5-Langstroth 10 Frame Medium Boxes-Commercial, Unassembled
& 50- Med frames +Wax Foundation-Unassembled
[Alternative: 2 Langstroth 10 frame Deep Boxes & 20 deep frames, plus 2 Langstroth 10 frame Medium Deep Boxes & 20 medium frames – commercial, unassembled. Some beekeepers prefer the efficiency of using 2 deeps instead of 3 mediums for brood boxes; others prefer lighter weight of medium brood boxes. Unassembled boxes should be primed & painted with non-latex paint.]
Screened bottom board with slider board
1 Nine Frame Spacer for Honey Super
Inner cover for 10 Frame Hive
Telescoping cover/sheet metal covered for 10 Frame hive
Stainless Steel Frame Holder
Smoker OR sugar/water spray bottle
Pure Cane Sugar for fall & winter feeding
Beekeeping for Dummies (Blackiston) or comparable beginner’s book
And…..Bees [3 lb. package or nuc; if you are lucky, though, you may be able to catch a swarm for free. Visit our Swarm and Colony Removal page.]
LCBA holds hive assembly workshops each year in addition to our Apprentice classes. For a photo gallery of our 2014 assembly workshops that shows members putting together assorted hive parts, click here.
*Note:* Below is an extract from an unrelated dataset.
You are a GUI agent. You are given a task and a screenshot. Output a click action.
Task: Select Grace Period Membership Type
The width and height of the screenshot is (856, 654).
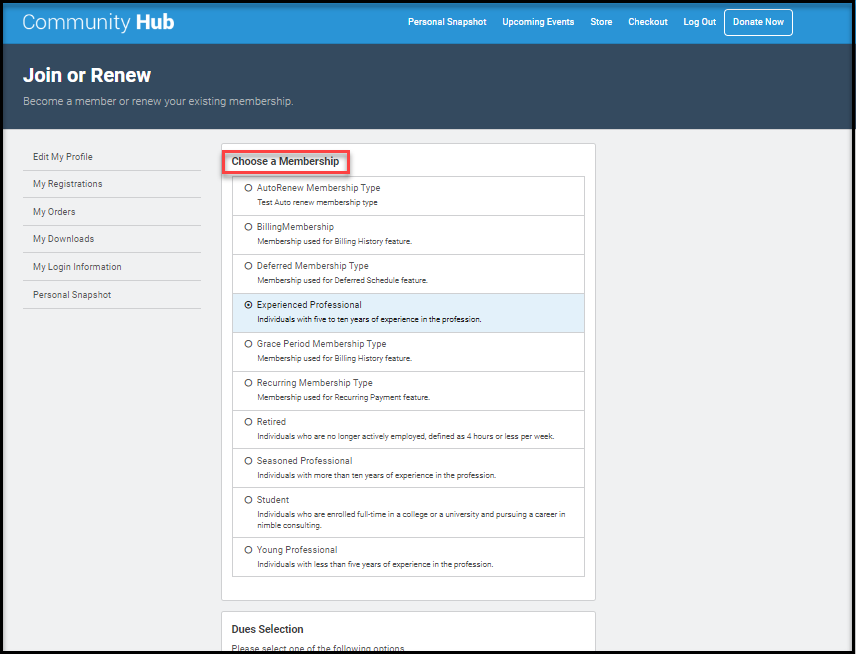tap(248, 344)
Newly built hive boxes waiting for package bees. It's a good idea to elevate hive boxes about a foot off the ground - that way, less chance of moisture from rain/dew entering the hive, fewer ants, etc., strolling in, & best of all, your back will thank you for not having to bend over quite so far!
Choose your apiary location carefully:
* Bees need nearby forage.
* Bees benefit from early sunlight - so face the hives east or southeast. However--
* Bees need shelter from wind, so don't put them on top of a hill, or face hives into prevailing winds that can blow rain into the hive. It's better to violate the "directional rule" than to risk regularly exposing your colony entrance to rough weather.
* Excessive moisture can promote fungus growing inside hives, so avoid putting bees in a hollow where cold air and water pool up.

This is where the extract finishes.